### PROBLEM A
Check three statements against the passage on BP plasma concentrations in horses: (i) rich samplings were done for every one of the seven administrations; (ii) after procaine BP, the USA1 plasma concentrations were significantly lower than those of the French, Swedish, and Japanese datasets; (iii) the supplementary spaghetti plots reveal differences in the IV data. For each, answer yes or no and quote the deciding words of the text.
### PROBLEM B
Pick up the passage on BP plasma concentrations in horses after its last sentence and extend it in the same technical register.
BEGIN SELECTED PASSAGE
Figure 3. Semi-logarithmic spaghetti plots of the plasma concentration (μg/mL) vs. time (h) disposition curves for BP after IM administration of sodium BP at dose of approximately 14.07 mg/kg, seven times at 12-h intervals, to eight Swedish horses. Rich samplings were only performed for the first and the last administrations.

Visual inspection of Figure 2 indicates that USA1 BP plasma concentrations after procaine BP (panel F) were significantly lower than those from the other three datasets (French, Swedish, and Japanese) for procaine BP, which did not appear to vary among themselves in any major way. The slope of procaine BP for USA1 horses was rather flat.

Other spaghetti plots comparing the different formulations with or without scaling for the administered doses are given in Supplementary Figures 1–3. They show consistency in the IV data and differences between LA formulations of BP.
END SELECTED PASSAGE
BEGIN DATA FOR ANALYSIS
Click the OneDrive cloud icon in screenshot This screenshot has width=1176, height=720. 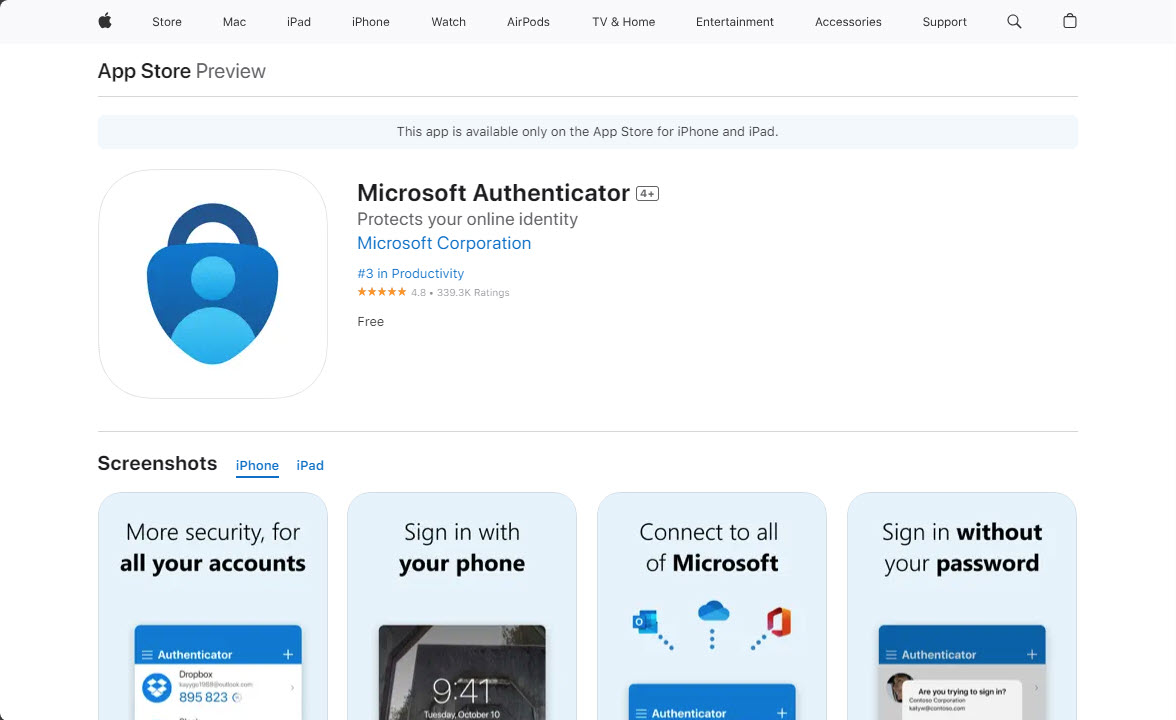(712, 610)
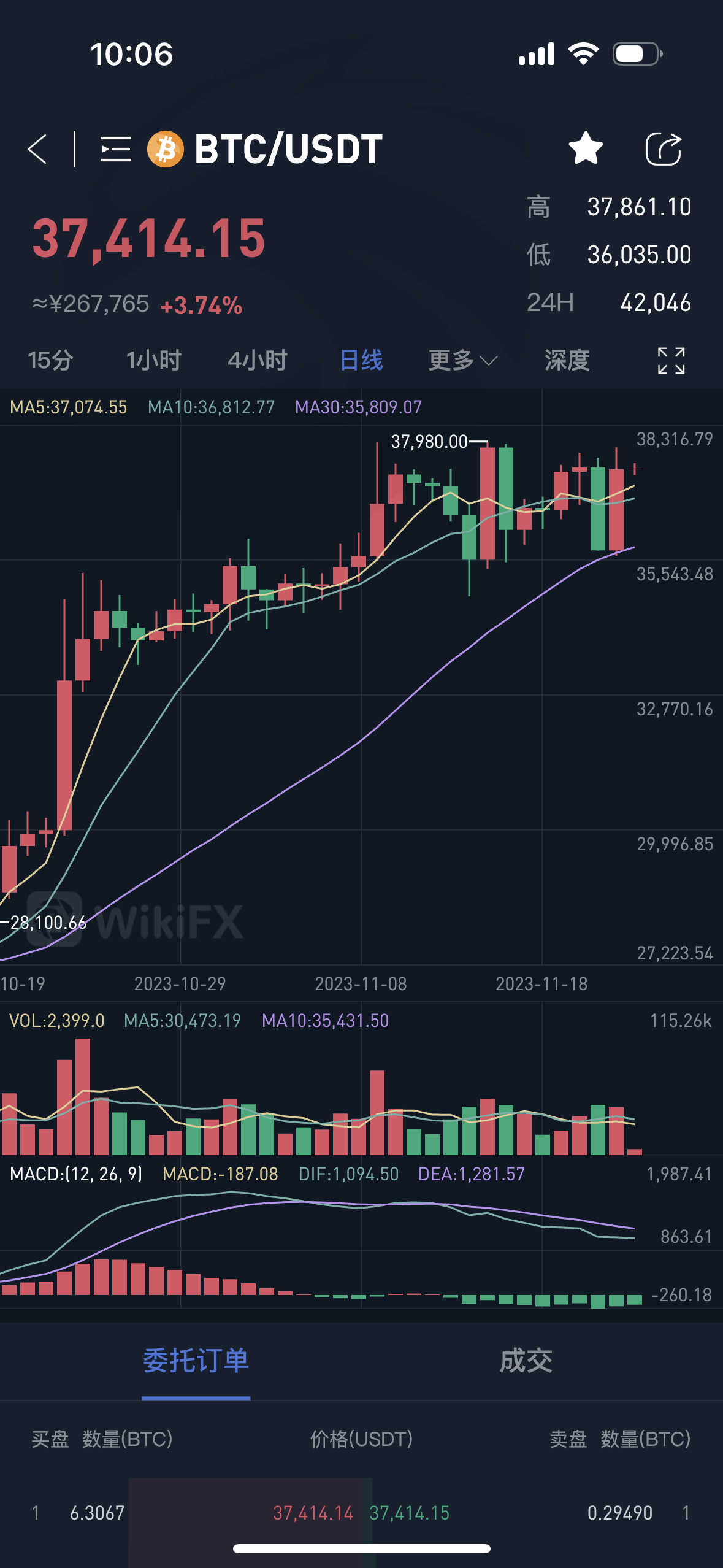Open the 成交 trades tab
The width and height of the screenshot is (723, 1568).
(x=526, y=1361)
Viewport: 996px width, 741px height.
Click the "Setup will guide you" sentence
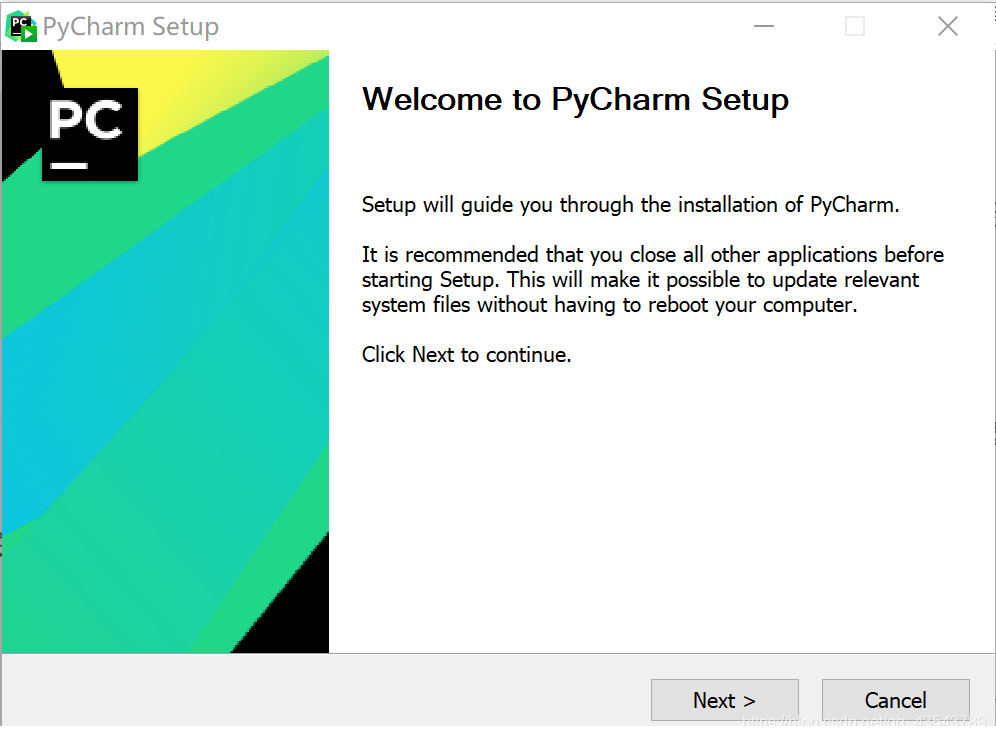coord(630,206)
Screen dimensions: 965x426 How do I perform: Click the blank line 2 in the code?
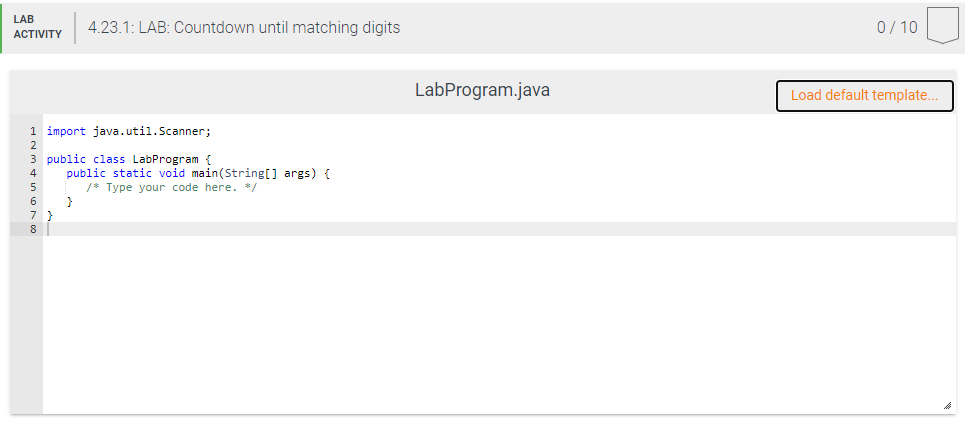(499, 145)

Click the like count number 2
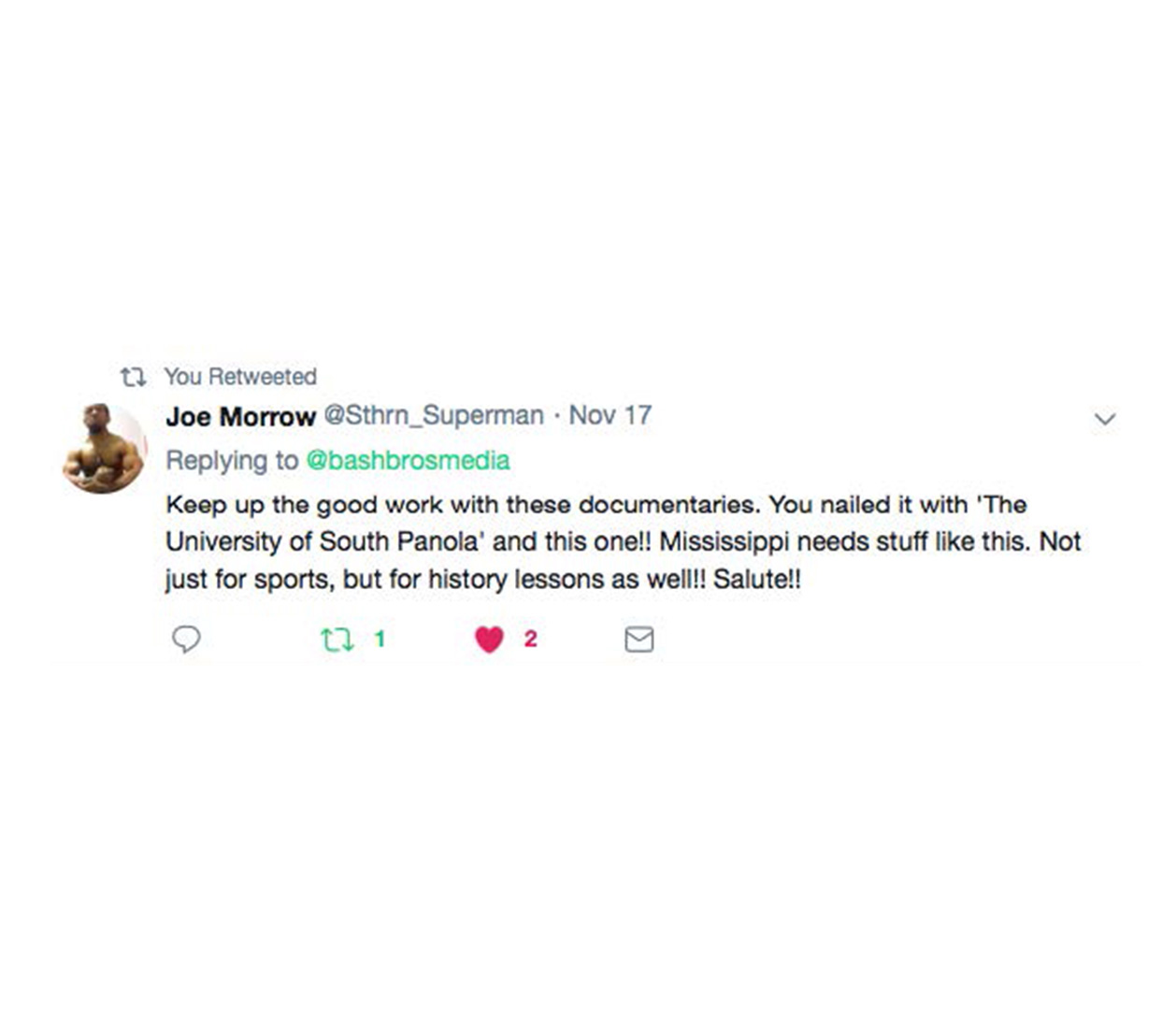pyautogui.click(x=530, y=639)
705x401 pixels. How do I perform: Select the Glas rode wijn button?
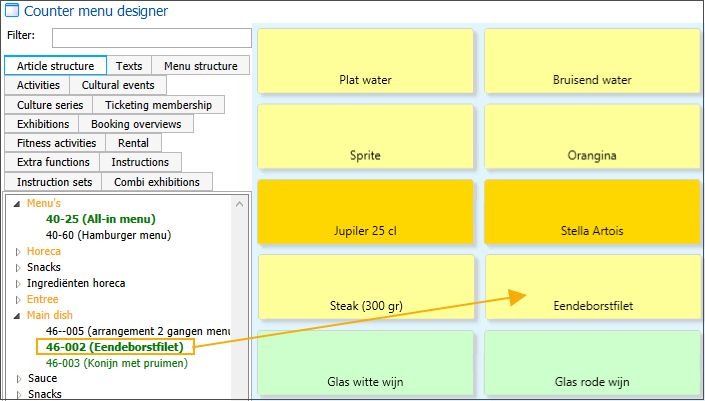[592, 362]
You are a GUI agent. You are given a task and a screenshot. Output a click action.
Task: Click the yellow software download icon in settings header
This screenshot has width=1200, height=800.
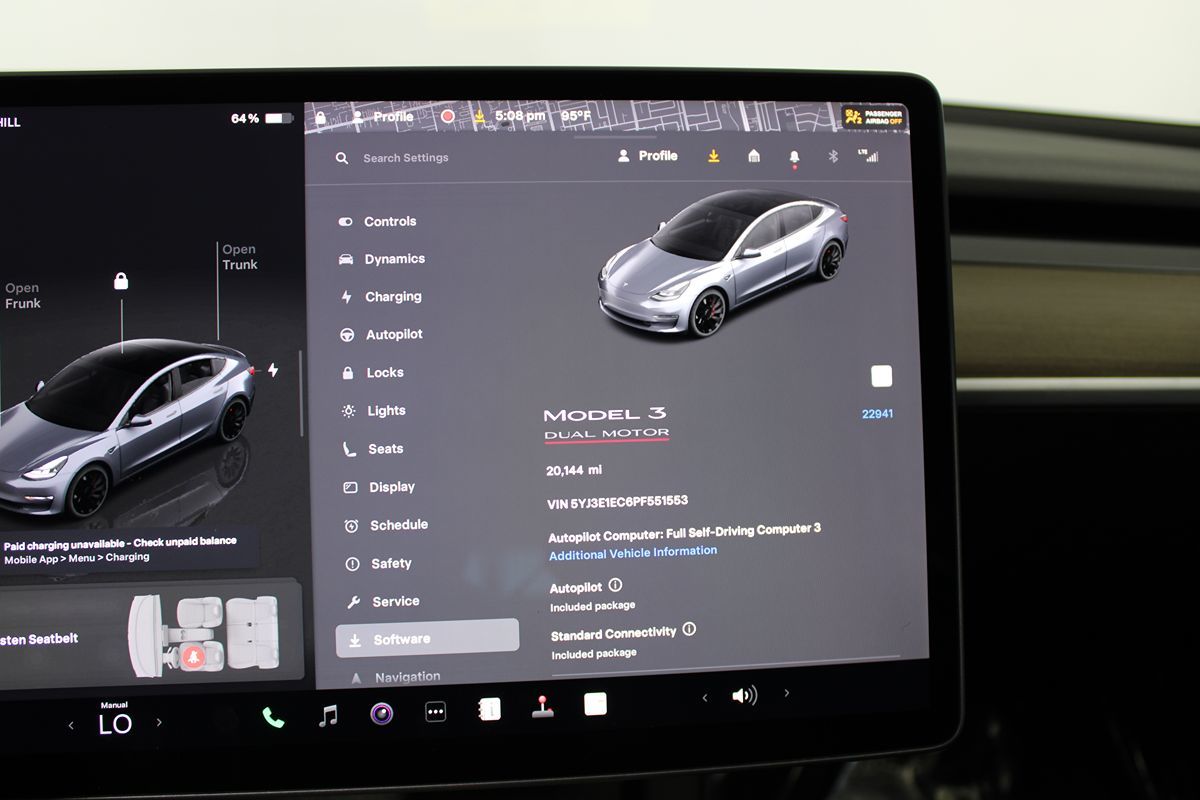pyautogui.click(x=713, y=156)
END DATA FOR ANALYSIS
### ANSWER SPACE A
(i) No: "Rich samplings were only performed for the first and the last administrations."
(ii) Yes: "USA1 BP plasma concentrations after procaine BP (panel F) were significantly lower than those from the other three datasets (French, Swedish, and Japanese)"
(iii) No: "They show consistency in the IV data and differences between LA formulations of BP."

### ANSWER SPACE B
2.2. Data modeling

Data analysis was carried out using Phoenix^®WinNonlin^®8.3, Certara, Princeton, New Jersey, USA. The first step was to perform a non-compartmental analysis (NCA) to obtain an initial estimate of basic pharmacokinetic parameters, such as plasma clearance and volumes of distribution from the four IV data sets. The AUC for each profile was also estimated to assess relative bioavailability under the different modalities of administration and formulations, using the French IV data as the reference. These parameters were used as initial starting values for the comprehensive population PK model that was developed using a non-linear mixed-effects model (NLMEM).

All raw data were considered, but concentrations reported as below the limit of quantification (BLOQ; less than 5% of concentration measurements) were ignored, without introducing a risk of leading to any structural model misspecification (Byon et al., 2008). The 23 IV data profiles were modeled first using a 2- or a 3-compartment model to identify the structural model that best described the BP disposition. The two models were compared using the likelihood ratio test and the 3-compartment model was selected.

Parameterization of this IV model was in terms of plasma clearance (CL), inter-compartmental clearance(s) (CL2 and CL3), and volume(s) of distribution (V), with Vc, V2, V3, CL, CL2, and CL3 being the primary estimated parameters.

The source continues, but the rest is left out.